* BEGIN Records for this task *
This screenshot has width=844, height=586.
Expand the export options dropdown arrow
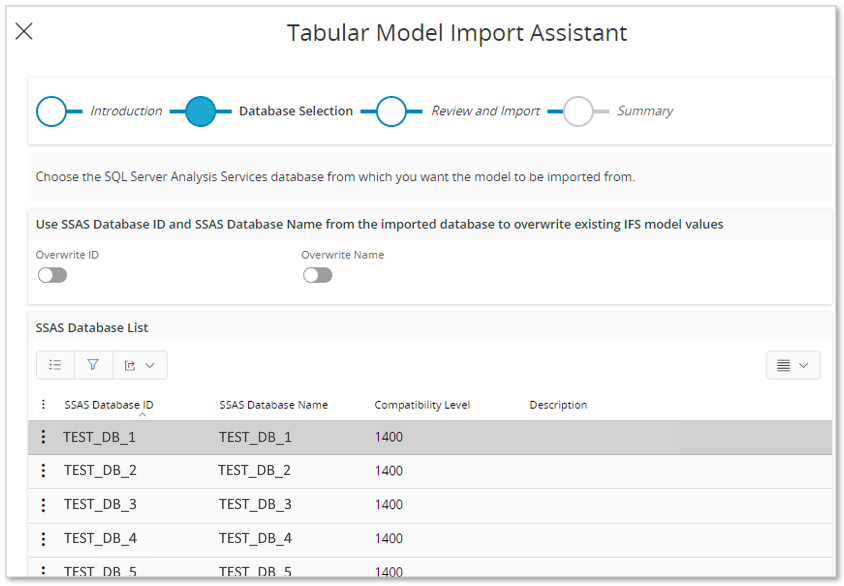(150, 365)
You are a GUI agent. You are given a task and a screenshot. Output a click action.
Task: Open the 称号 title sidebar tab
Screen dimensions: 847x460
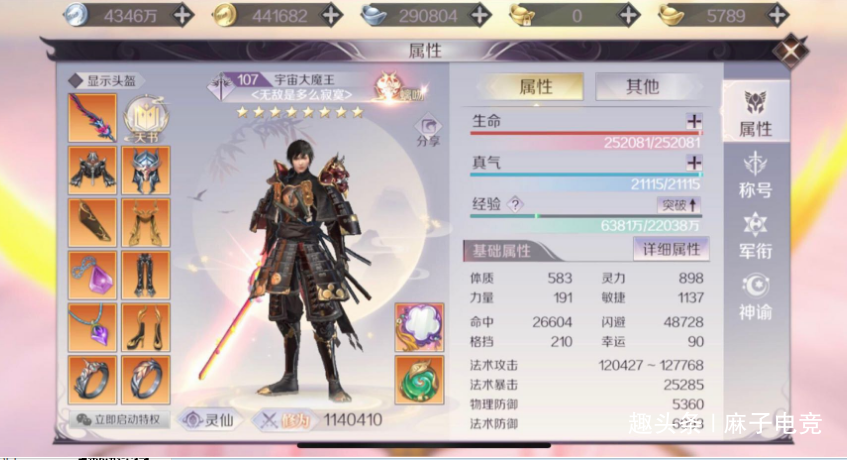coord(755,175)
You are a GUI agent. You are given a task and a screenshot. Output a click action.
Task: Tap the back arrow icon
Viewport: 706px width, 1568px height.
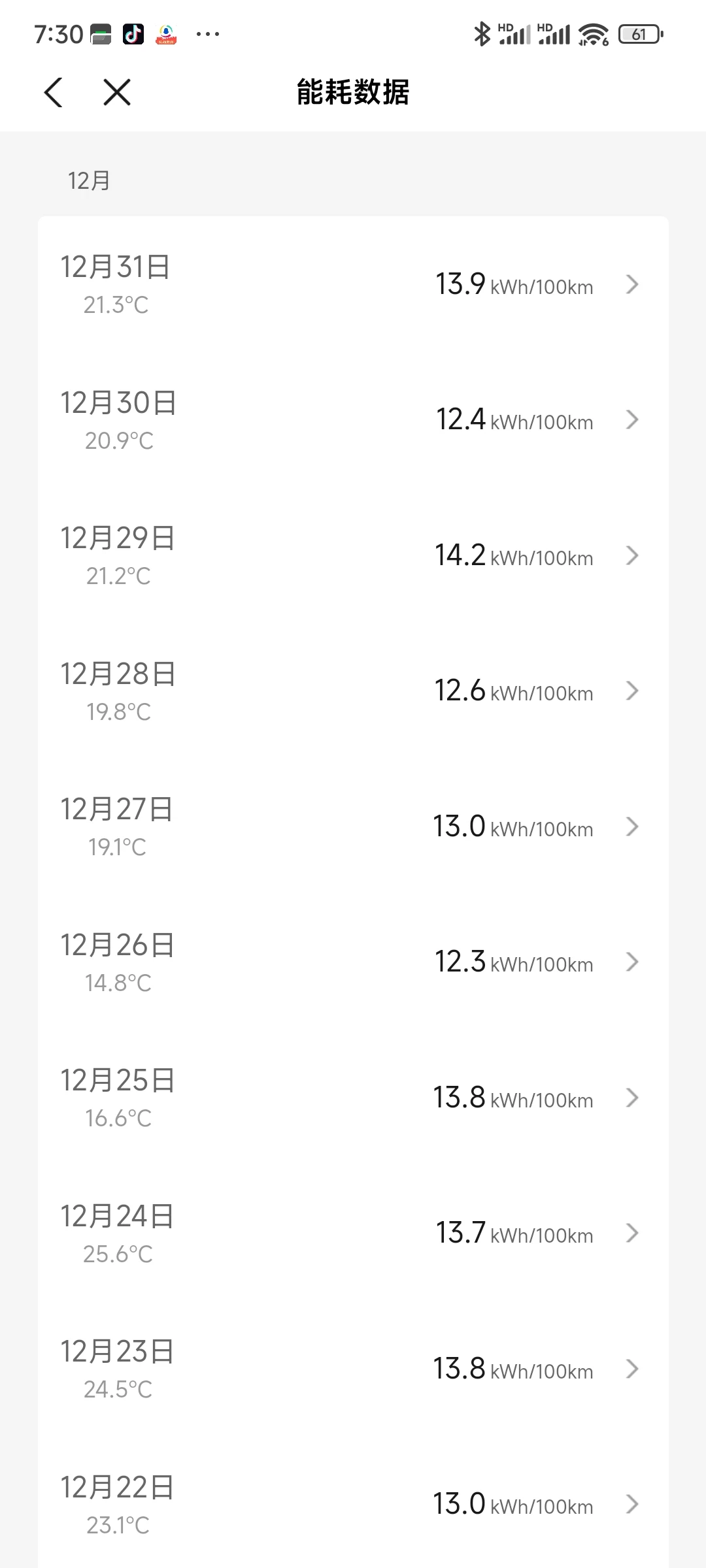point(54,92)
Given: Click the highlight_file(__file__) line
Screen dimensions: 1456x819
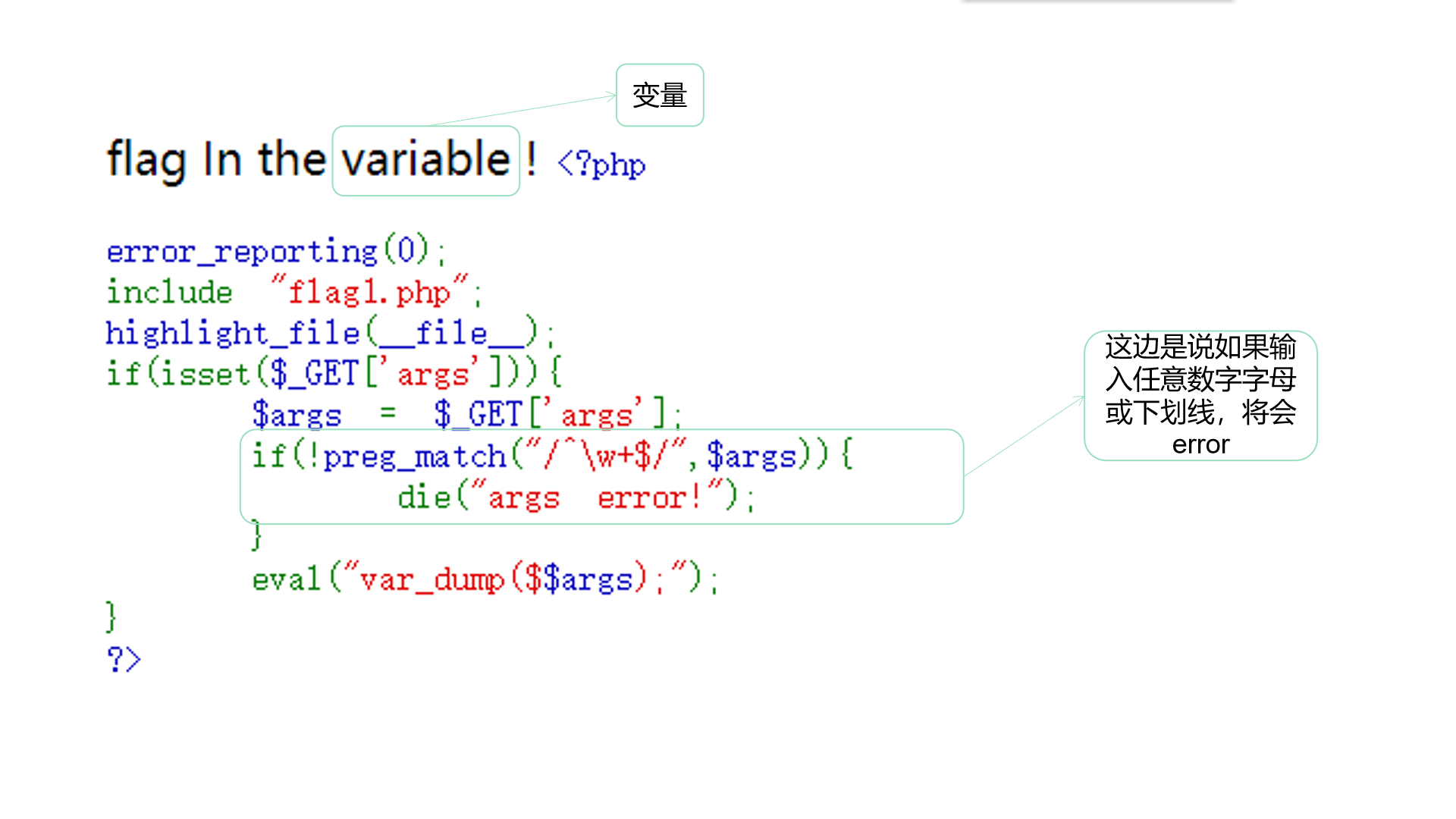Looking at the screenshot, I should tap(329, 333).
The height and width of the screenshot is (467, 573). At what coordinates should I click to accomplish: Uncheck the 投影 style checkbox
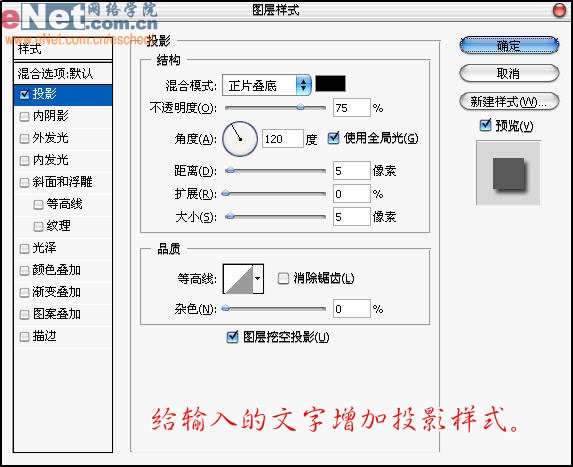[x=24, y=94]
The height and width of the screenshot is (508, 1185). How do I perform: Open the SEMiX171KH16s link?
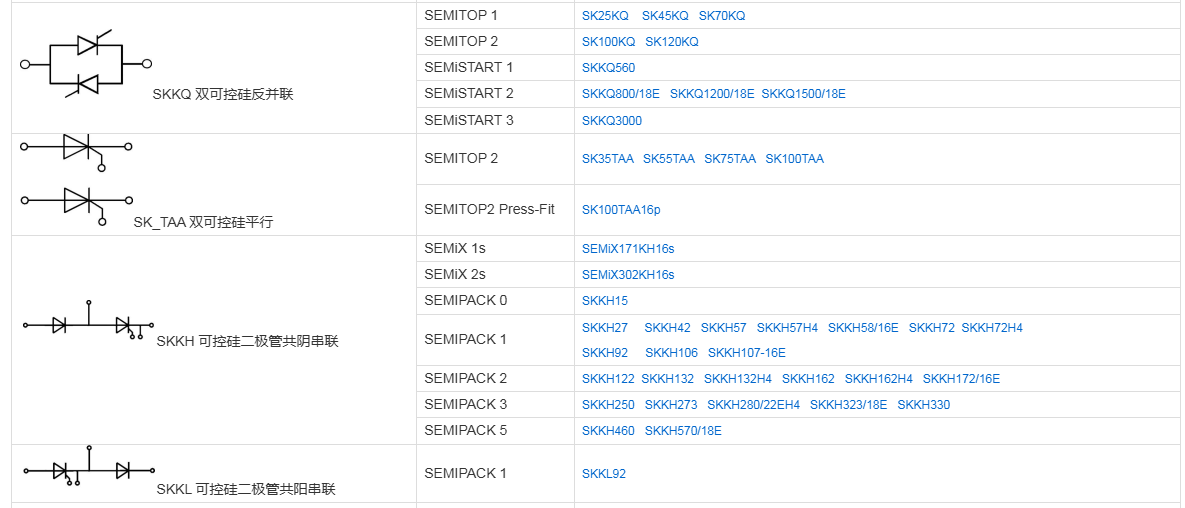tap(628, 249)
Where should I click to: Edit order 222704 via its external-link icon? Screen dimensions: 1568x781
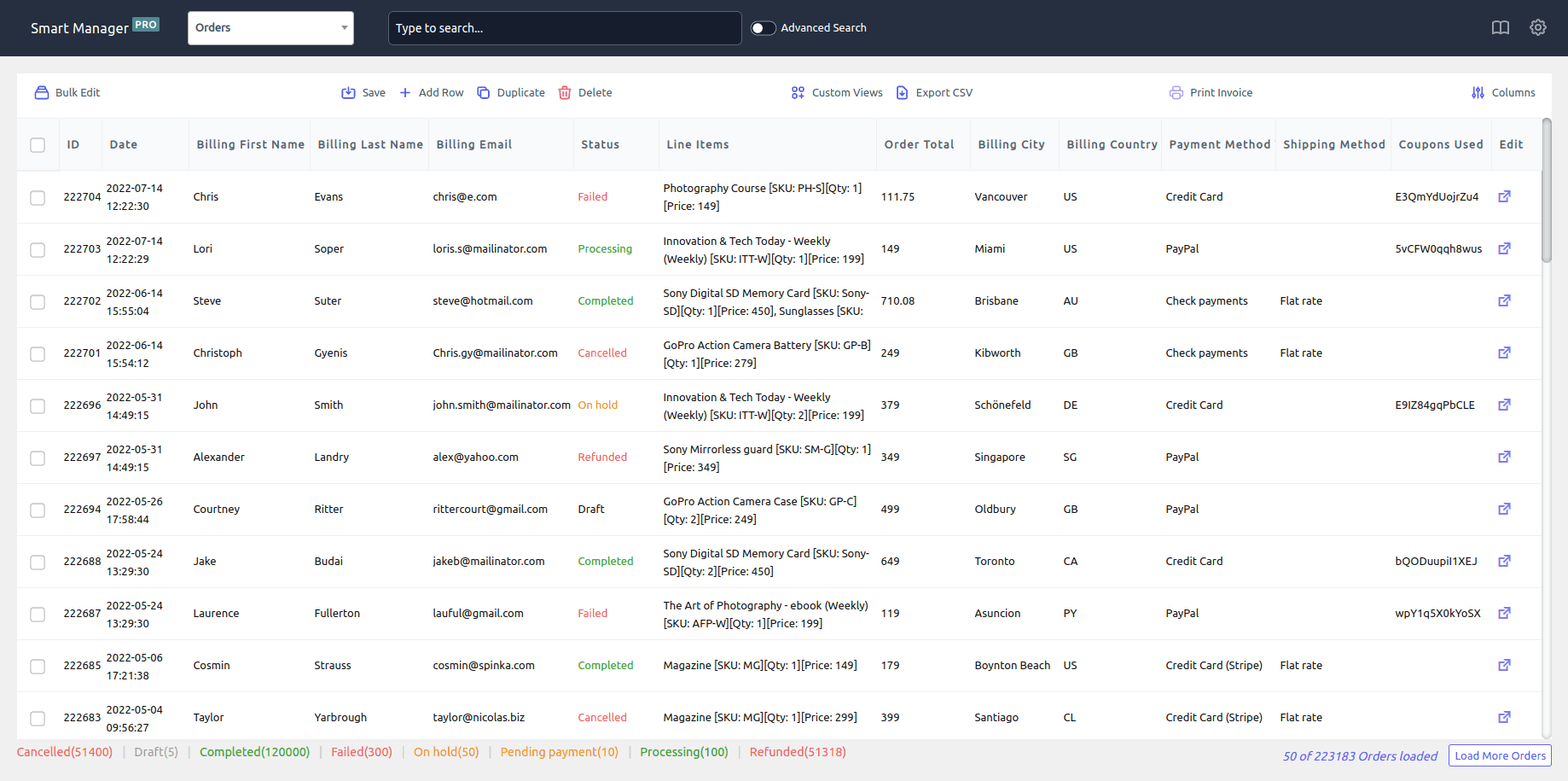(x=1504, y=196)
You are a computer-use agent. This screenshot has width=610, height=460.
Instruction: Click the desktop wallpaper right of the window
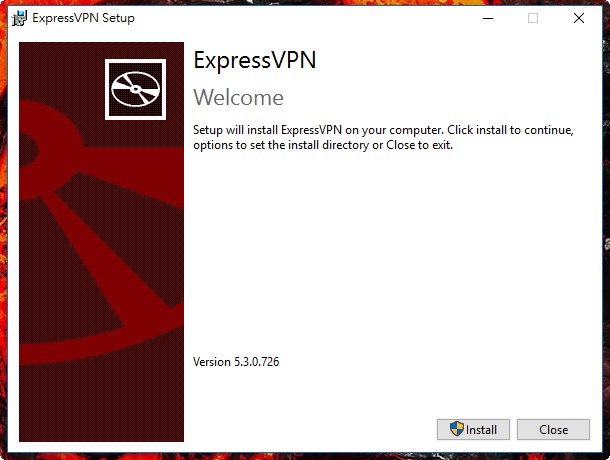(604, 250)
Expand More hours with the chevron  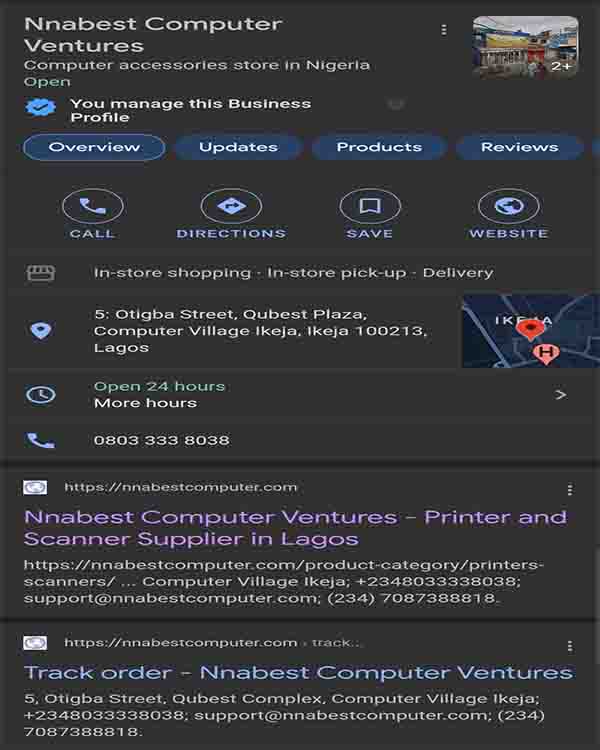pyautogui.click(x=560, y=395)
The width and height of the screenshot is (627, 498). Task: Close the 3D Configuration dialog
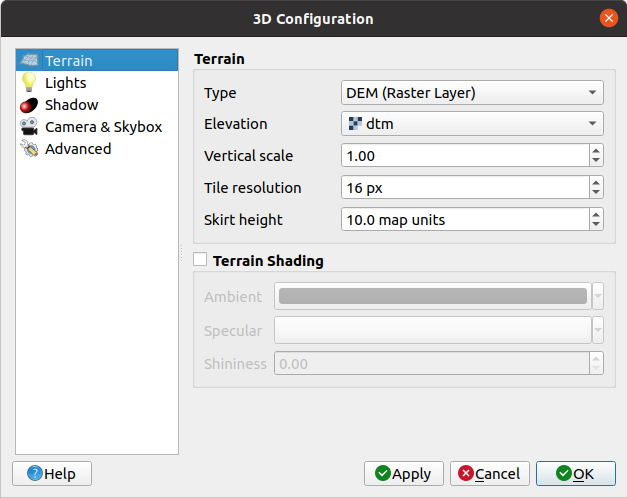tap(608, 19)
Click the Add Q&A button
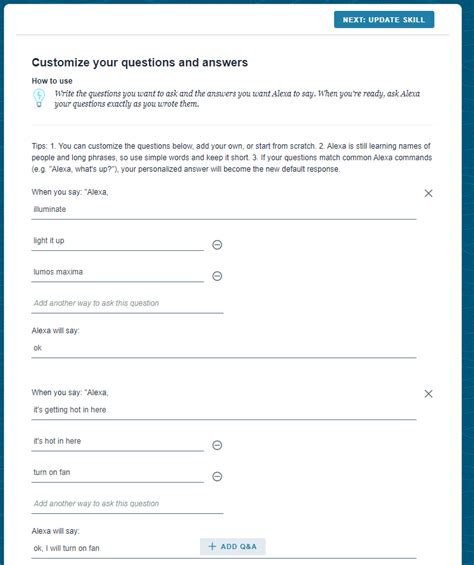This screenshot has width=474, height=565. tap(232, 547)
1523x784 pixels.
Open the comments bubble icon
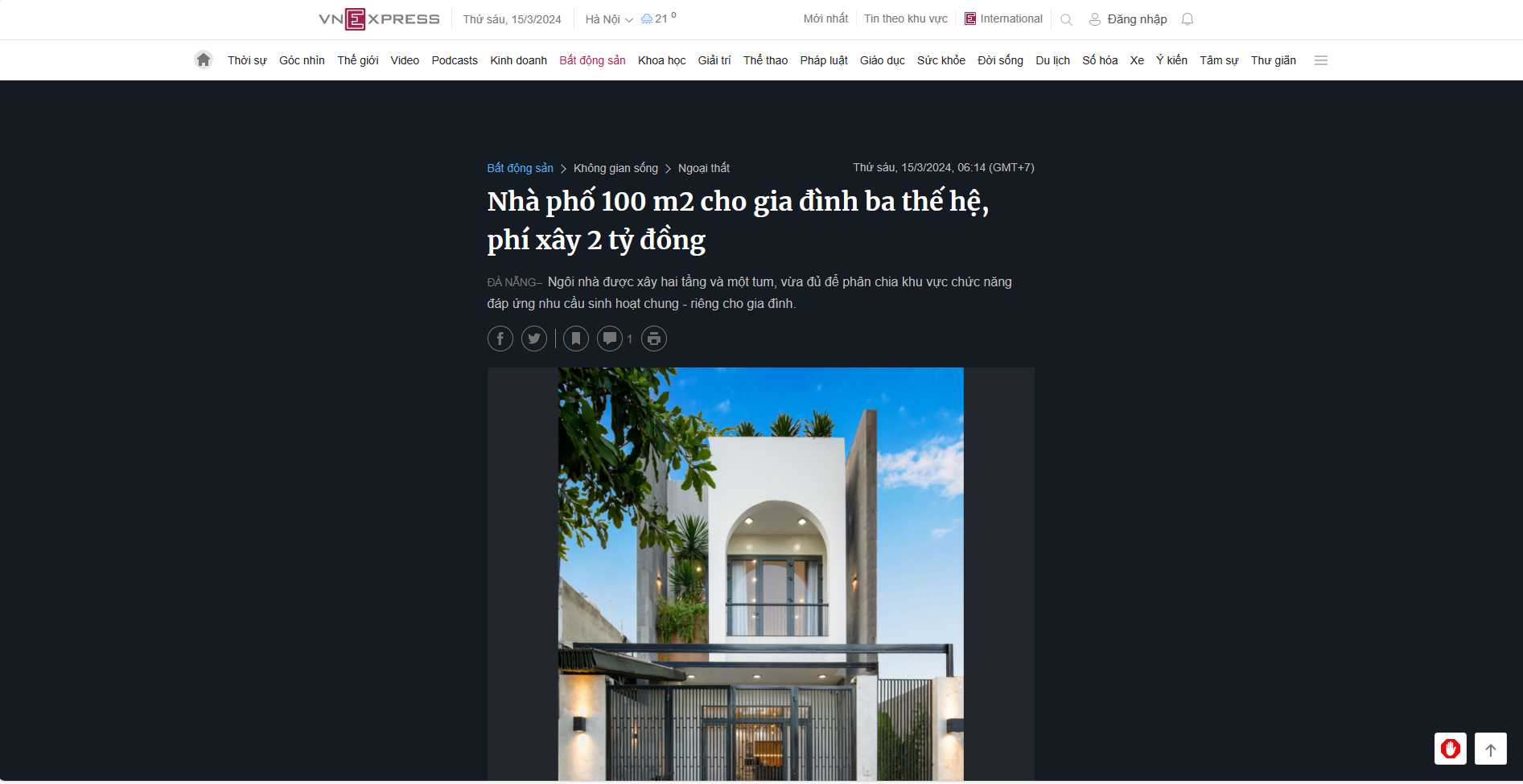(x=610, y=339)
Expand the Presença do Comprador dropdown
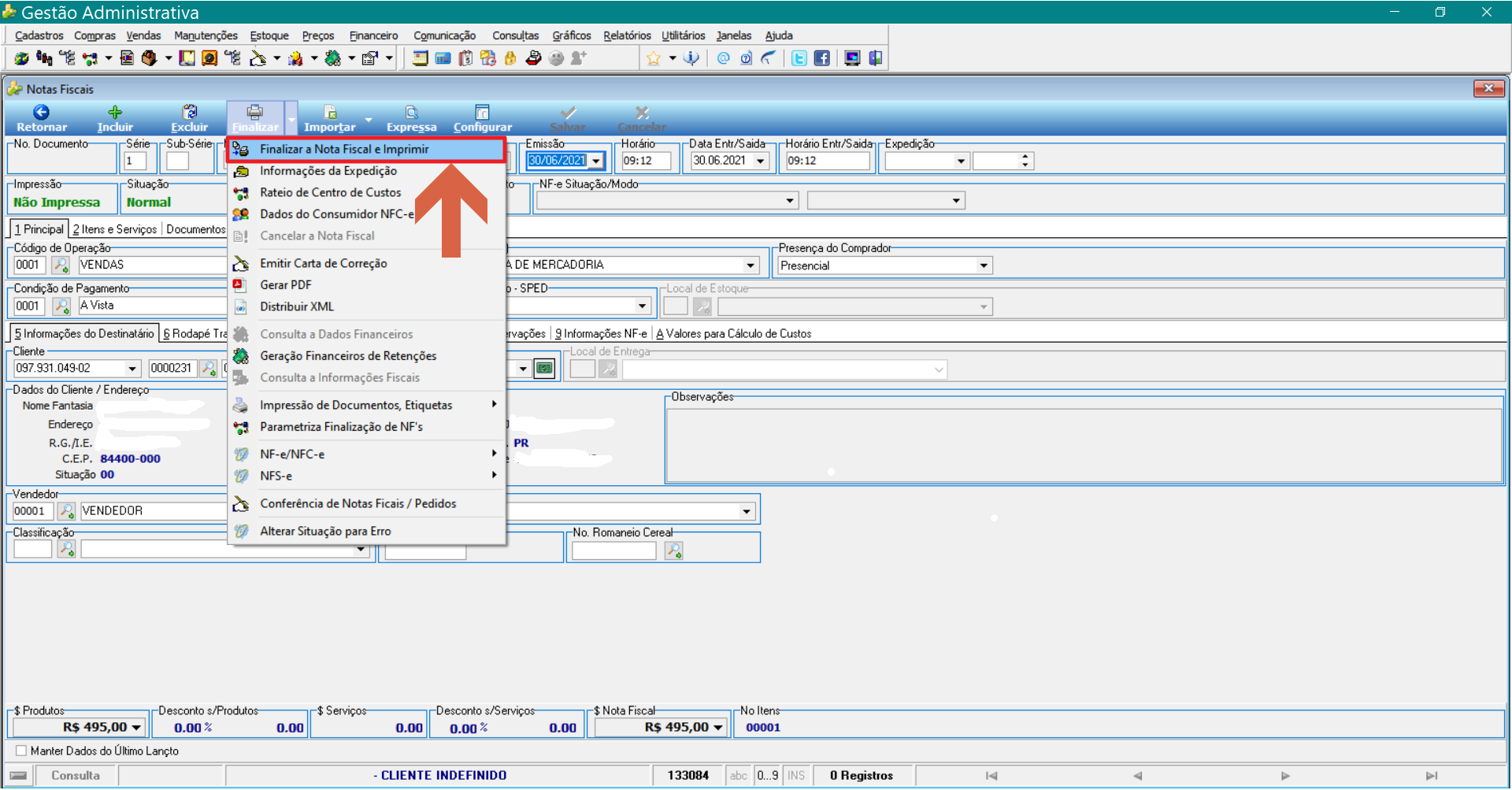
* END Records for this task *
● **Goal of the exercise**
Quote the lines from the one containing "The width and" through the end of the records, including both ends. Leave the pictures out of your answer.

● **Answer in full**
The width and height of the screenshot is (627, 498). Task: Close the 3D Configuration dialog
tap(608, 19)
Click the Add Q&A button
This screenshot has width=474, height=565. tap(232, 547)
1523x784 pixels.
Open the comments bubble icon
(x=610, y=339)
Expand the Presença do Comprador dropdown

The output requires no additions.